Tuesday, November 29, 2016

Out of Steam

It's day 29 on 30 for "post on your damn blog every damn day" month (#PoYoDaBloEvDaDa for short!) and I am out of steam. It was a long weekend followed by a long day and a long night and another long day and I've got nothing left for here. But we just got a large trade closed at work so that's some good news to end the day on.

I'm going to try to go watch some Sister Wives, if I'm allowed to control the TV. No judging. G'nite.

Monday, November 28, 2016

A New Era: Leaving the Kids at Home Alone

I can't recall if I've posted about this here before, but we have entered a new era in our family life, one in which we can leave the kids home alone. It's still relatively new for us, and not employed all that often, but it's been helpful. Like the hour tonight after I picked up both kids from school, and Hannah had a lot of homework, so she asked if she could skip the much-needed grocery run, and then I realized she could keep Max home with her too.

Not having to take both kids for an unplanned grocery run with no list after a long day of work, school, commuting, aftercare and play rehearsal? You don't have to ask me twice.

Well, that's not 100% true. I did miss their input and talking to them in the store.
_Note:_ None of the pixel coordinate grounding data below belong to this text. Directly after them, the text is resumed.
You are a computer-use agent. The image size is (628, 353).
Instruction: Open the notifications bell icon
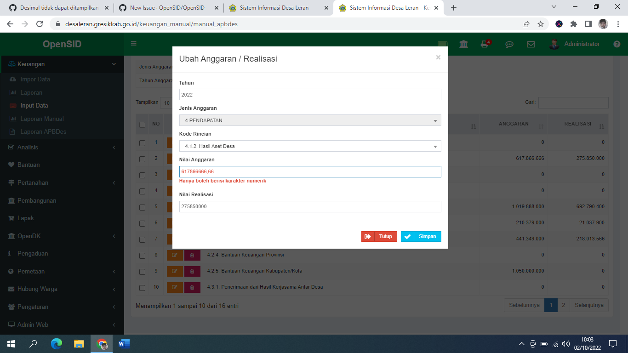(485, 44)
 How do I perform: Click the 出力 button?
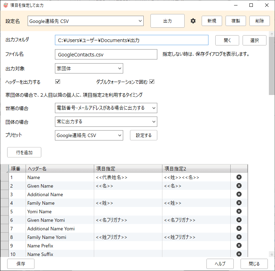click(167, 21)
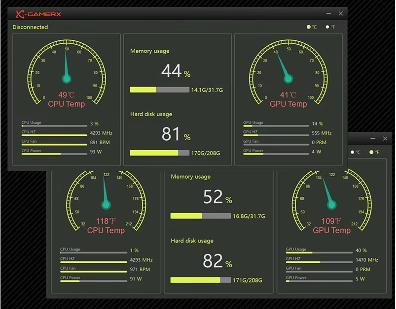This screenshot has width=396, height=309.
Task: Click the Disconnected status text
Action: click(30, 27)
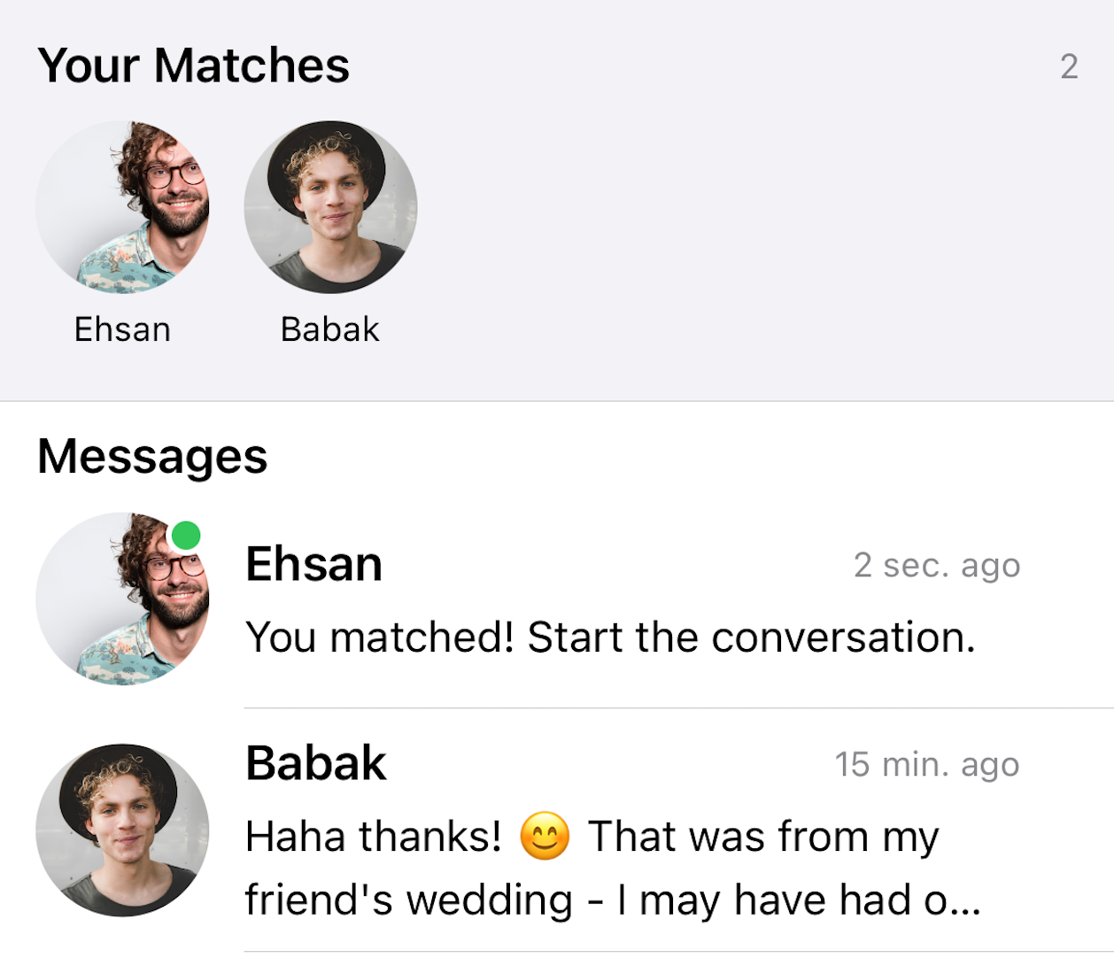Click the Babak name label below his avatar
Viewport: 1114px width, 966px height.
(329, 328)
I *like* being around my kids, and they can be fairly helpful with shopping. But they needed the quiet time at home more than I needed them there with me.

I'm definitely not used to this new era. It didn't even occur to me that they would want to stay home, or that they even could. I'm sure there will be more and more times that they request to be left at home, and I'll be begging them to come run errands with me. But for now it just seems like a marked difference from a few short years ago, when leaving them home alone was out of the question, and so you'd think long and hard about whether a shopping trip was possible after a day like this one.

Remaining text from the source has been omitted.